Characteristics of good rennet substitutes

Throughout the twentieth century, cheese production increased steadily but the supply of calf vells (stomachs) did not increase to meet demand for traditional calf rennet. Hence, a search was commenced for rennet substitutes.

The enzymatic coagulation of milk involves destabilisation of the casein micelles by limited proteolysis by enzymes in preparations called rennets. It is not at all unusual to find a proteinase that is able to coagulate milk; indeed, in my experience most proteinases are able to coagulate milk. However, most are most unsuitable for cheesemaking.

The characteristics of a good rennet substitute include:
  • Proper specificity. The enzyme must cleave kappa-casein at or near its Phe105-Met106 bond.
  • Good activity in milk. The enzyme must be active under the conditions of milk (e.g., have good activity at about pH 6.7).
  • Easily denatured in whey. Whey is an increasingly important by-product of cheesemaking (indeed, it is sometimes quipped that "cheese is the by-product of whey manufacture!") It would be highly undesirable to have active coagulant in whey products as the enzyme would be concentrated during whey processing and might cause problems when the whey products are used as ingredients (e.g., in infant formulae).

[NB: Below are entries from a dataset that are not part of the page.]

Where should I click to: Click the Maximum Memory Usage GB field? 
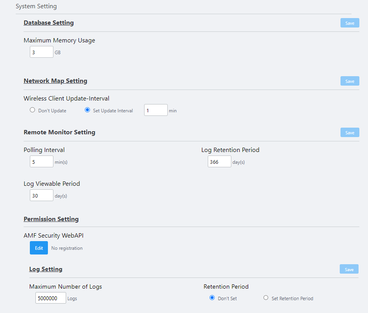click(x=41, y=52)
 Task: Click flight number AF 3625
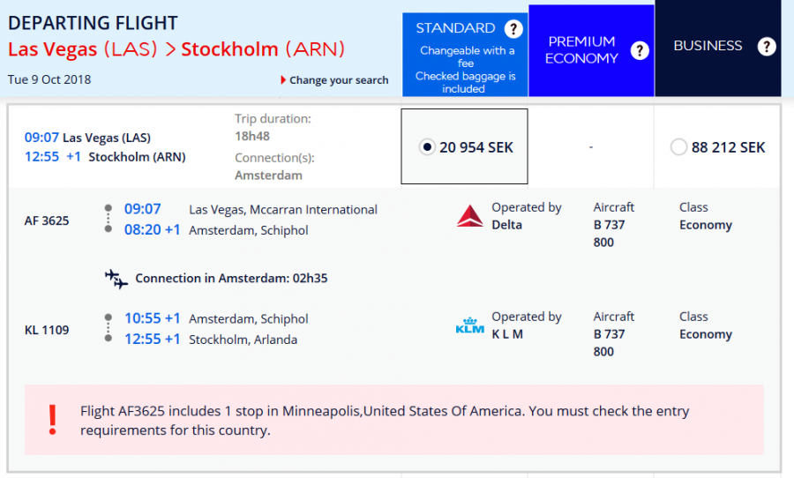(x=47, y=220)
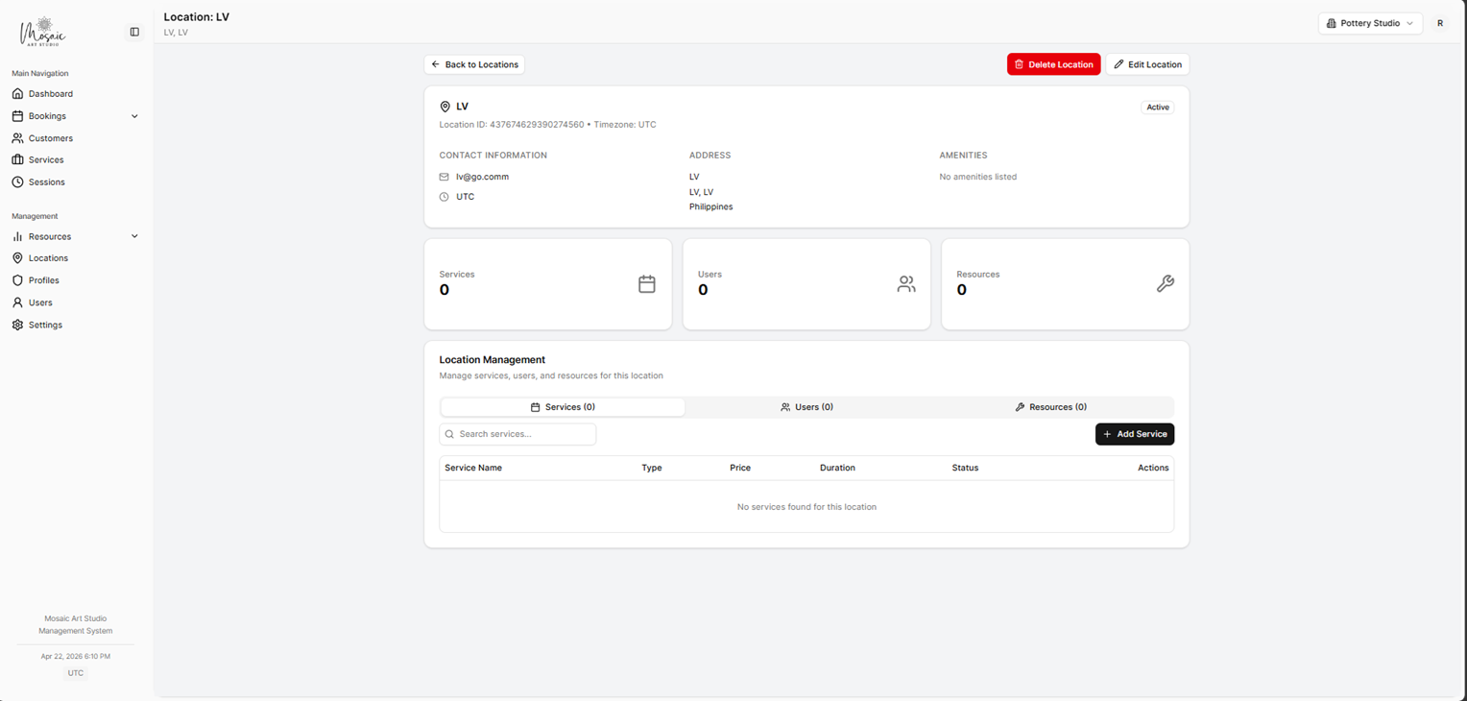The height and width of the screenshot is (701, 1467).
Task: Open the Pottery Studio workspace dropdown
Action: [x=1370, y=22]
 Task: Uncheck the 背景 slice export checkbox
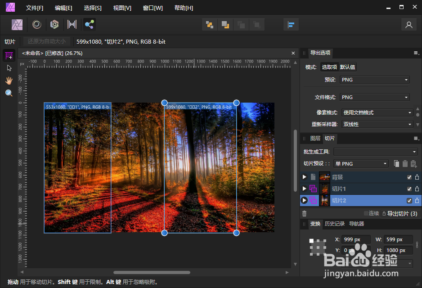[x=409, y=177]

But most of all, the key criterion of a good rennet substitute is:

  • High milk clotting to general proteolysis ratio. In effect, this means that the enzyme must be very specific for the Phe-Met bond of kappa-casein but relatively inactive on peptide bonds elsewhere in the casein system. High proteolytic activity during rennet coagulation will lead to reduction in cheese yield as peptides produced by proteolysis would be lost in the whey rather than being incorporated into the curd. Also, excessive proteolysis by residual coagulant in the cheese can lead to bitterness and perhaps other flavour defects during ripening. In practice, this is the most important criterion for a good rennet substitute and the one least likely to be fulfilled by most proteinases.

I will discuss rennet substitutes in a later post, but briefly, the only enzymes that meet the above criteria to a lesser or greater extent are pepsins (now used rarely), some naturally occurring fungal aspartyl proteinases and, in particular, fermentation-produced chymosins (in which the gene for chymosin is cloned and expressed in a host organism).